- **Task prompt**
In the entries below, find the line with "Sort your accounts list" and print exactly every line from there up to and including the line with "Given: Toggle the 立即刷新 instant refresh button", with no other lines.

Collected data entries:
|---|

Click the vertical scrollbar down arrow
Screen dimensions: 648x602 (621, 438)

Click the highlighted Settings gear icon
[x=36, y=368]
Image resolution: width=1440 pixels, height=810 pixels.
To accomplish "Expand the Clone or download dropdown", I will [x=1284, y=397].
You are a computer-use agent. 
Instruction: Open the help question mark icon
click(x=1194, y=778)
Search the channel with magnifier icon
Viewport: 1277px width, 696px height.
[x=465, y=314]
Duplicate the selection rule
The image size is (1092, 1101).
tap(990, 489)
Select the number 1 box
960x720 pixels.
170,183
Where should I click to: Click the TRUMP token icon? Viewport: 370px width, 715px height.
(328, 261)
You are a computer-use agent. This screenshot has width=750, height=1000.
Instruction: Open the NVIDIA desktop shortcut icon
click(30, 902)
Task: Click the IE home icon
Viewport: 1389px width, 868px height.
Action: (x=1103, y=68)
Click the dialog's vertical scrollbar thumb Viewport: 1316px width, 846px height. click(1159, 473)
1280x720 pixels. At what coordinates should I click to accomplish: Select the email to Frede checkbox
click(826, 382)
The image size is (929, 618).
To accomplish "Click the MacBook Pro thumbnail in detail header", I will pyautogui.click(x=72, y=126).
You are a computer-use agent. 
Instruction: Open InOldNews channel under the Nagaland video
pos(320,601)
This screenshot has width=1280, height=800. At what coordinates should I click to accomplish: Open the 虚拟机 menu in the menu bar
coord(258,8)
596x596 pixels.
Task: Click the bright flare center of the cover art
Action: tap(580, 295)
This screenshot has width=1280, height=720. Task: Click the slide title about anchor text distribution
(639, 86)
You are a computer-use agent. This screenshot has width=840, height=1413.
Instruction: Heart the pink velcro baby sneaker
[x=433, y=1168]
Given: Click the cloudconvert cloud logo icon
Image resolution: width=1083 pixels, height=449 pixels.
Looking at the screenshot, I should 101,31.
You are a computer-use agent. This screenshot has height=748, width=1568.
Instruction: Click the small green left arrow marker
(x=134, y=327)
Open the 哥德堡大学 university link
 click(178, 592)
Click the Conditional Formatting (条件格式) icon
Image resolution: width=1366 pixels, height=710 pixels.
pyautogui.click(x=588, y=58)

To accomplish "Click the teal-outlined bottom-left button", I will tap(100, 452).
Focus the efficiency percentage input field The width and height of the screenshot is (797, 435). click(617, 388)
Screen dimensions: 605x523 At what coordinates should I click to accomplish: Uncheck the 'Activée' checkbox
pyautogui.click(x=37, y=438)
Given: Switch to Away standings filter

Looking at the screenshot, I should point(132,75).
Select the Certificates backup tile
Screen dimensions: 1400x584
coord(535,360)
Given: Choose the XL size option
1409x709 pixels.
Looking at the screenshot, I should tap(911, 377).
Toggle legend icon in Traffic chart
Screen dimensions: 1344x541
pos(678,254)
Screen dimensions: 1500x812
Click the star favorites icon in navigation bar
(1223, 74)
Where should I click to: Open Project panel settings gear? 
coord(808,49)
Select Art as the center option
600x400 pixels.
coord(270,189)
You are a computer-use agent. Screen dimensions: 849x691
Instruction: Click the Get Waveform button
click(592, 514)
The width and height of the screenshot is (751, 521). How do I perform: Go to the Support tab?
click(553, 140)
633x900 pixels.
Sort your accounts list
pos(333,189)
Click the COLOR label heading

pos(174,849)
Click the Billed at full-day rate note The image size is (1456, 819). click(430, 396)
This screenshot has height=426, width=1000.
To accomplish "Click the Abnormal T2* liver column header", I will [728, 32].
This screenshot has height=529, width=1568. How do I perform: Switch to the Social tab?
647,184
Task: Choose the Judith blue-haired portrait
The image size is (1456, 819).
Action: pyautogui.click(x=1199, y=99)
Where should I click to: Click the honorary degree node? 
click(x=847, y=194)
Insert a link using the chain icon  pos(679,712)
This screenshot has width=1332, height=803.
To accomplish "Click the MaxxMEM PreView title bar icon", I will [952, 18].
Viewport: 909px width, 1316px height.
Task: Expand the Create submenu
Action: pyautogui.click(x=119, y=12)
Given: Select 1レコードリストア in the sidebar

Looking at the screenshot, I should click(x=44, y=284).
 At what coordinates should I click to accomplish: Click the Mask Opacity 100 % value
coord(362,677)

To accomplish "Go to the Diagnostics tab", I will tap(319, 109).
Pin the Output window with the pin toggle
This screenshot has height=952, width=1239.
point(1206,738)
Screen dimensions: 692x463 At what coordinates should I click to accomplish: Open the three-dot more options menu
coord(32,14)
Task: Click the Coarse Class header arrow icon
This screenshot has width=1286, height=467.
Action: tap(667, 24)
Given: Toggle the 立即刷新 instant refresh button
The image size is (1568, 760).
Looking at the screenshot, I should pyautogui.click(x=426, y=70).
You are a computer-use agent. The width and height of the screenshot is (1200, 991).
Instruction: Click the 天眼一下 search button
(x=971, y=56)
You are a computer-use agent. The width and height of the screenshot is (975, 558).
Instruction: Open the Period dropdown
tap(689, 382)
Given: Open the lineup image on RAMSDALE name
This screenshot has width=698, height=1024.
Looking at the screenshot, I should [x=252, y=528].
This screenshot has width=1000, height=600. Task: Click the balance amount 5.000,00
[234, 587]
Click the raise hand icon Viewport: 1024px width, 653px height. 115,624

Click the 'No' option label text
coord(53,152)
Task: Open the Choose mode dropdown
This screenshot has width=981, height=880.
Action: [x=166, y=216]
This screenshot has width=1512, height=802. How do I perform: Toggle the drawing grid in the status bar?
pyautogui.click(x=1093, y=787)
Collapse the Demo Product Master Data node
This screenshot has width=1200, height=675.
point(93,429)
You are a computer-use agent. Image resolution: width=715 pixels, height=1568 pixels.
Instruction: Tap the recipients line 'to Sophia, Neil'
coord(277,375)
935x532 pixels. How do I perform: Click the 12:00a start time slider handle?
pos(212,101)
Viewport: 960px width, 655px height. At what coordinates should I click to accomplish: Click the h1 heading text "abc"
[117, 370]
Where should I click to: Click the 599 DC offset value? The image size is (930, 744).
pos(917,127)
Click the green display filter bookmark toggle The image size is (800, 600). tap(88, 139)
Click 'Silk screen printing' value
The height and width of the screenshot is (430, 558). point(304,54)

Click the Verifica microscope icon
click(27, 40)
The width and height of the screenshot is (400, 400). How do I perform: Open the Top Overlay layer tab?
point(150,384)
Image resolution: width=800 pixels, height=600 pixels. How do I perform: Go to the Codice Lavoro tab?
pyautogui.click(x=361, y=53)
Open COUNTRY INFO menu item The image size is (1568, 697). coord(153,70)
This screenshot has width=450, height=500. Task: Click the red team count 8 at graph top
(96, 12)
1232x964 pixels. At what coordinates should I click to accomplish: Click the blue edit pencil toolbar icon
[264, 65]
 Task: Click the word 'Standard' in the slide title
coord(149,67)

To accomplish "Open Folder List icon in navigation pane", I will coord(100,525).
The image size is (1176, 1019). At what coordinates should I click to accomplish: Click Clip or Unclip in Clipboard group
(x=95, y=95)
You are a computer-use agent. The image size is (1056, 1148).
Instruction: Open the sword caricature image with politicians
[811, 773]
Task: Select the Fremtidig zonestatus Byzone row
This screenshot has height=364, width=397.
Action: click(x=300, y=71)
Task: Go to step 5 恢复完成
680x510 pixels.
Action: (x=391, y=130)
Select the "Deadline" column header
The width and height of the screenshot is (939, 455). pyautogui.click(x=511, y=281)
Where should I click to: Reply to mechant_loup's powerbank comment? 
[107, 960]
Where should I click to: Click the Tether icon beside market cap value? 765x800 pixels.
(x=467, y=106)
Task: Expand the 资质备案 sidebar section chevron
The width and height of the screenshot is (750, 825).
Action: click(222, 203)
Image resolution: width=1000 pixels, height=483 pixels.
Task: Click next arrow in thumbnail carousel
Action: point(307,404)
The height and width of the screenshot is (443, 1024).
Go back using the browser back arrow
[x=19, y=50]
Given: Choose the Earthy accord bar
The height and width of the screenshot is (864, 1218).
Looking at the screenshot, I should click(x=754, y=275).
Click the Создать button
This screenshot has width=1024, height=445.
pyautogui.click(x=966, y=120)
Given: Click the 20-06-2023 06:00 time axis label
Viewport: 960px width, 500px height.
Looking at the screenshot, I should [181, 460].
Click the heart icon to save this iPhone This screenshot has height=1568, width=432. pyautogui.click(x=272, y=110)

|---|

- **Answer**
Sort your accounts list
pos(333,189)
Click the COLOR label heading

pos(174,849)
Click the Billed at full-day rate note The image size is (1456, 819). click(430, 396)
This screenshot has height=426, width=1000.
To accomplish "Click the Abnormal T2* liver column header", I will [728, 32].
This screenshot has height=529, width=1568. How do I perform: Switch to the Social tab?
647,184
Task: Choose the Judith blue-haired portrait
The image size is (1456, 819).
Action: pyautogui.click(x=1199, y=99)
Where should I click to: Click the honorary degree node? 
click(x=847, y=194)
Insert a link using the chain icon  pos(679,712)
This screenshot has width=1332, height=803.
To accomplish "Click the MaxxMEM PreView title bar icon", I will [952, 18].
Viewport: 909px width, 1316px height.
Task: Expand the Create submenu
Action: pyautogui.click(x=119, y=12)
Given: Select 1レコードリストア in the sidebar

Looking at the screenshot, I should click(x=44, y=284).
 At what coordinates should I click to accomplish: Click the Mask Opacity 100 % value
coord(362,677)

To accomplish "Go to the Diagnostics tab", I will tap(319, 109).
Pin the Output window with the pin toggle
This screenshot has height=952, width=1239.
point(1206,738)
Screen dimensions: 692x463 At what coordinates should I click to accomplish: Open the three-dot more options menu
coord(32,14)
Task: Click the Coarse Class header arrow icon
This screenshot has width=1286, height=467.
Action: tap(667, 24)
Given: Toggle the 立即刷新 instant refresh button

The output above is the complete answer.